This message has been cross posted to Drupal.org Improvements, Documentation Team, and Drupal.org Testing Infrastructure.
I want to use automation to improve d.o content quality. I do not have access to do this and I have been unable to get someone with access interested enough to get this project moving.
The long version
My vision for improving the Drupal Documentation and drupal.org can be broken into three equally important ideas:
Incremental improvements - Small improvements more often keep the audience happy instead of waiting longer for major changes. People have a short attention span so to keep mindshare we have to pop up on the radar more often.
Exploring the solution space - Encourage people to think outside the box and test new things out. Make it easier for people to tinker with the docs as a whole. The continued growth of the site requires new scalable approaches to solving problems.
Not wasting the volunteer’s time - “Producing Open Source Software” by Karl Fogel states: “Try not to let humans do what machines could do instead. As a rule of thumb, automating a common task is worth at least ten times the effort a developer would spend doing that task manually one time. For very frequent or very complex tasks, that ratio could easily go up to twenty or even higher.” I firmly believe there are more important tasks that are still approachable for beginners other than basic spelling and grammar mistakes. Everyone’s time is important and trivial tasks that can be automated away will be automated away. It ensures both a higher level of quality as the computer does not make mistakes and the volunteer is freed up for tasks that computers cannot just solve like evaluating style and determining if information is missing.
With those three ideas in mind I started thinking about what I could personally do to achieve these goals. I came up with the followings tasks:
Create an automated process for checking page titles on drupal.org - https://drupal.org/node/1441074 . This should simply be a page listing all the page titles that still need to be fixed. Having users hunt around for stuff that is broken is a waste of time.
Have an automated test check the encoding of all the Drupal docs to make sure everything is uniform. This can also go into character usage and proper font selection for other mediums.
Do some analytics on what docs get viewed the most. Ensure those docs have a higher quality standard that is not simply locking the page and then making users bounce around the issue queue to get a page updated. This always leads to delays and volunteers losing interest.
Increase the use of visual aids in documentation. There is an entire field of information visualization research we can use to better communicate information. Plain text is not the best method in all cases for everyone.
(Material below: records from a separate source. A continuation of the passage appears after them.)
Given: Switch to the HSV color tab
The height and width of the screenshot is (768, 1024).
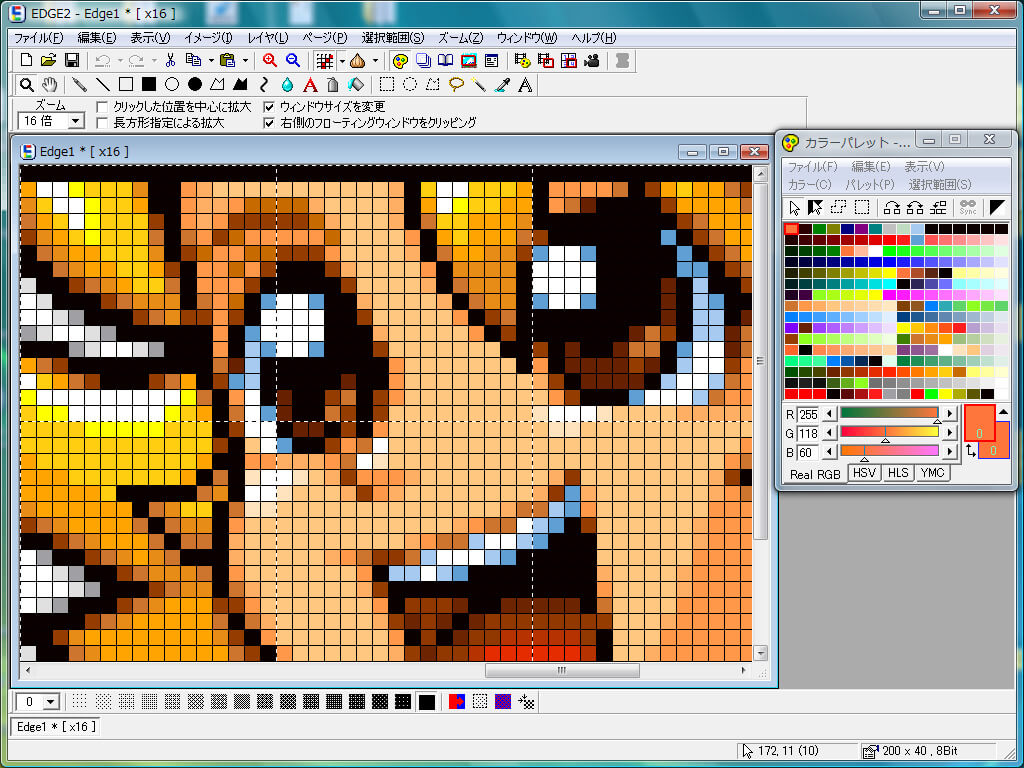Looking at the screenshot, I should [x=864, y=473].
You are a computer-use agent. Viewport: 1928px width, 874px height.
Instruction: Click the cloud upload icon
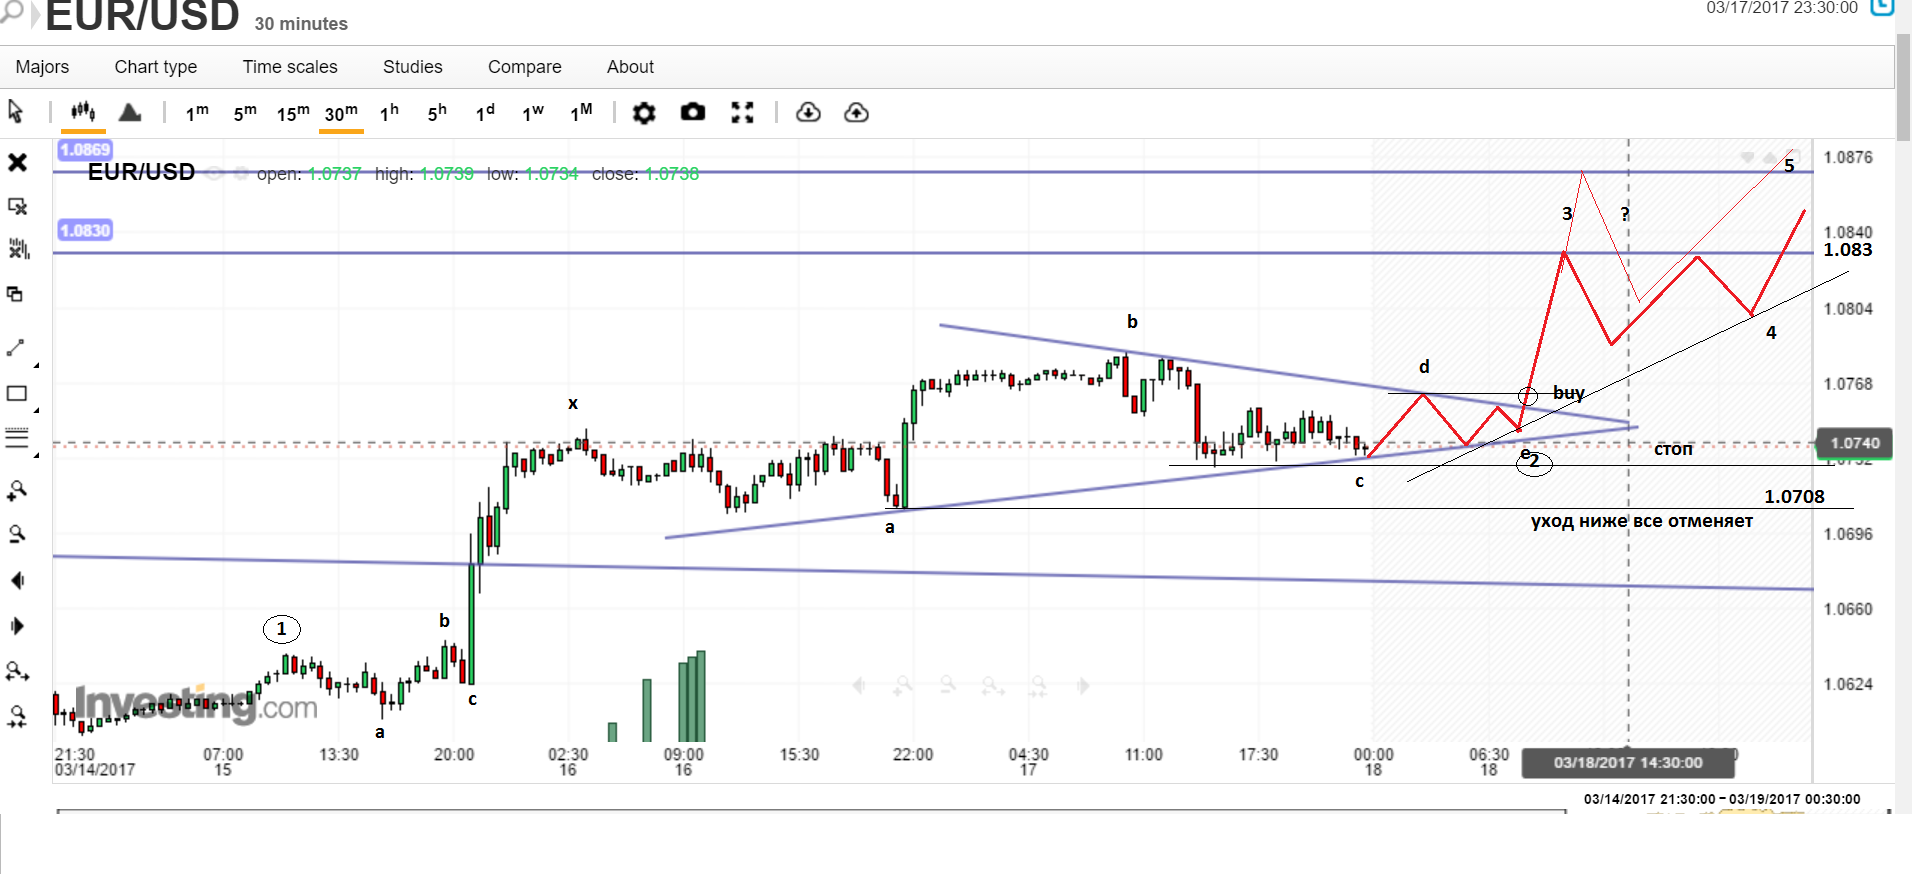[856, 113]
Start a process of automated spell checking, grammar checking, and style guide checking. This allows a guaranteed level of quality
- Automate the collection of comments that should be approved for removal. Basically find the “me too” and spammy comments so a person can quickly verify them.
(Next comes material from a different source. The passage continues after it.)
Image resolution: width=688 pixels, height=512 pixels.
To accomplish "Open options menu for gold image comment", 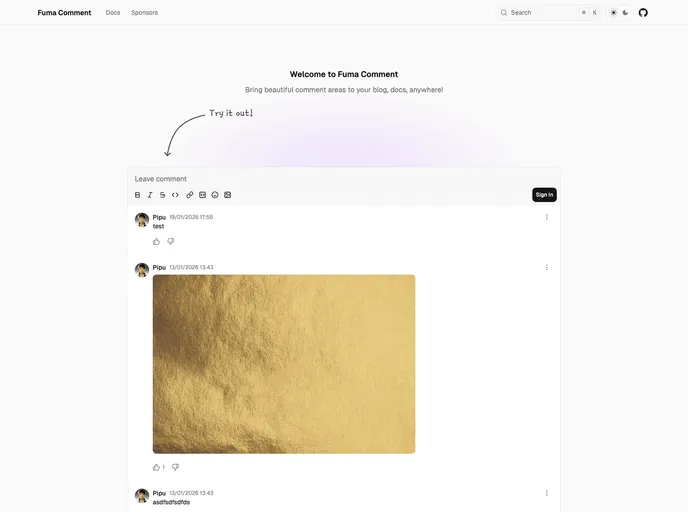I will 546,267.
- https://drupal.org/node/1426262 - Find comments that should be in the documentation and set them up for beginners to work with.
Software has been built to check comments and has been tested on youtube comments.
Automate checking the reading level, verb tenses and other key metrics that determine quality writing. These natural language processing (NLP) tasks are solved via existing well testing libraries. None of this is even remotely ground breaking.
Now this is not the first time I have brought up automation as a solution for maintaining and improving the Drupal content. I tried a few times last year but it always dead ended at the same spot which is where I find myself now. I have a well thought out plan that I can execute that will help the community. It comes down to access. I need the correct kind of database access or database dumps to run tests and make corrections. Having a bot do it through the web interface will just slow d.o down.
Furthermore, this should help reduce the number of items in the issue queue.